Righthaven Copyright Lawsuit Backfires

"Steve Green reports in the Las Vegas that US District Judge James Mahan has ruled that the Center for Intercultural Organizing, an Oregon nonprofit, did not infringe on copyrights when it posted an entire Las Vegas Review-Journal story on its website without authorization and that there was no harm to the market for the story. Mahan stressed that his ruling hinged largely on the CIO's nonprofit status and said the copyright lawsuit would be dismissed because the nonprofit used it in an educational way, didn't try to use the story to raise money, and because the story in question was primarily factual as opposed to being creative. 'The market (served by the CIO) is not the R-J's market,' says Mahan. This is the second fair use defeat for Righthaven and is significant since it involved an entire story post rather than a partial story post. Green says that Righthaven's strategy of suing 250 web site and demanding $150,000 in damages plus forfeiture of the web site's domain name has clearly backfired and now Righthaven, the self-appointed protector of the newspaper industry, has left the newspaper industry with less copyright protection than if they never filed their lawsuits at all."



For my Ethical Hackers. Remember, when accessing highly questionable sites, use the ID of a reputable Law Professor (names and complete dossiers available for a modest fee)

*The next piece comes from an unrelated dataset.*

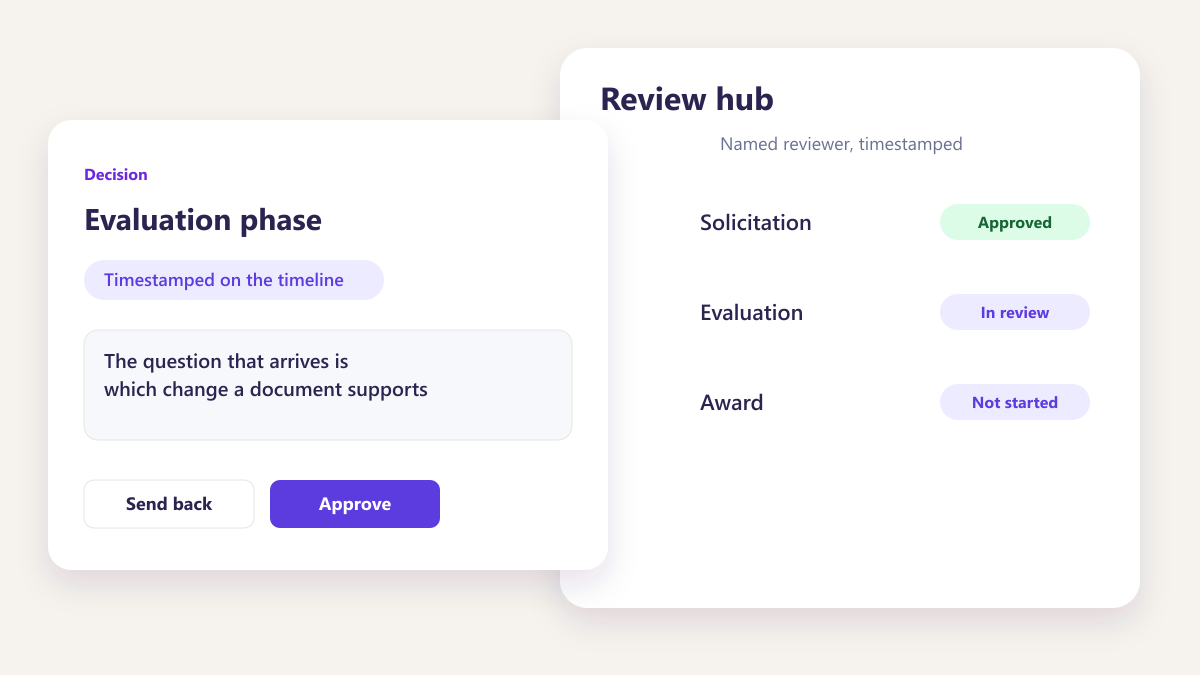
Task: Click the line 'The question that arrives is'
Action: pos(226,362)
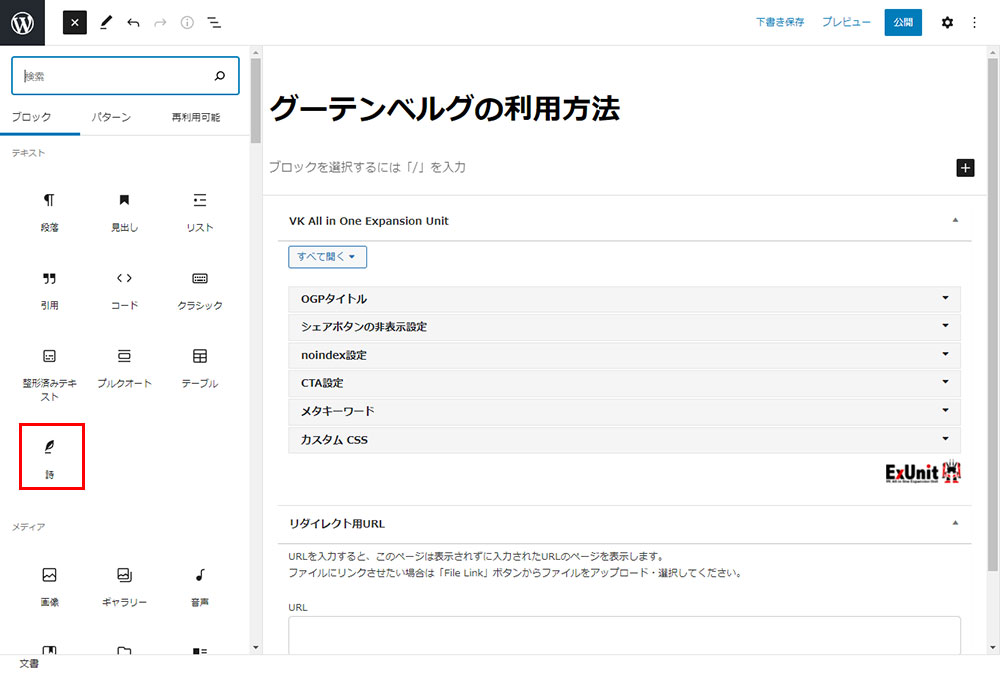Toggle the settings gear sidebar
The image size is (1000, 673).
tap(947, 22)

http://torrentfreak.com/pirate-bay-user-database-compromised-and-exploited-again-110320/

Pirate Bay User Database Compromised and Exploited, Again

Last summer a group of Argentinian hackers gained access to The Pirate Bay’s admin panel through a security breach. At the time, the hackers stated that they didn’t want to exploit the vulnerability, and merely wanted to show that the system was vulnerable.

The Pirate Bay team informed TorrentFreak that they were doing all they could to patch the vulnerability, and later said that the site was fully secure again. Two month later, however, it became apparent that The Pirate Bay backend had been exploited, this time by spammers.



Because it is easier to create a program (spend taxpayer money) that to fix the one that isn't doing the job (or even bother to see if such a program already exists).

http://www.gao.gov/new.items/d11474r.pdf

List of Selected Federal Programs That Have Similar or Overlapping Objectives, Provide Similar Services, or Are Fragmented Across Government Missions, GAO-11-474R, March 18, 2011

Enclosure II contains over 100 surface transportation programs identified by the Department of Transportation.



For my Data Mining and Data Analysis students. It might be fun to match what a country claims to export to reports of imports in another country.

http://www.bespacific.com/mt/archives/026800.html

March 20, 2011

Open Data Search: finding useful datasets, worldwide

[The following post is from Friedrich Lindenberg, who is a developer at the Open Knowledge Foundation working on CKAN, PublicData.eu and Open Spending.]

  • "Recently, there has hardly been a week in which there hasn’t been an announcement of a new local, regional or national open data initiative – including ever more extensive catalogues of data that is being opened up (CKAN alone now runs in 20 or more places). While this is great news for those of us interested in re-using the data, it also means it becomes increasingly hard to keep a good overview of what kind of data are available for which places. To get a better overview we’ve now started a meta search engine for open data, opendatasearch.org. opendatasearch.org is a global version of the prototype publicdata.eu site we announced in January: it’s an aggregator for datasets, providing a simple and unified search interface to all of the catalogues contained."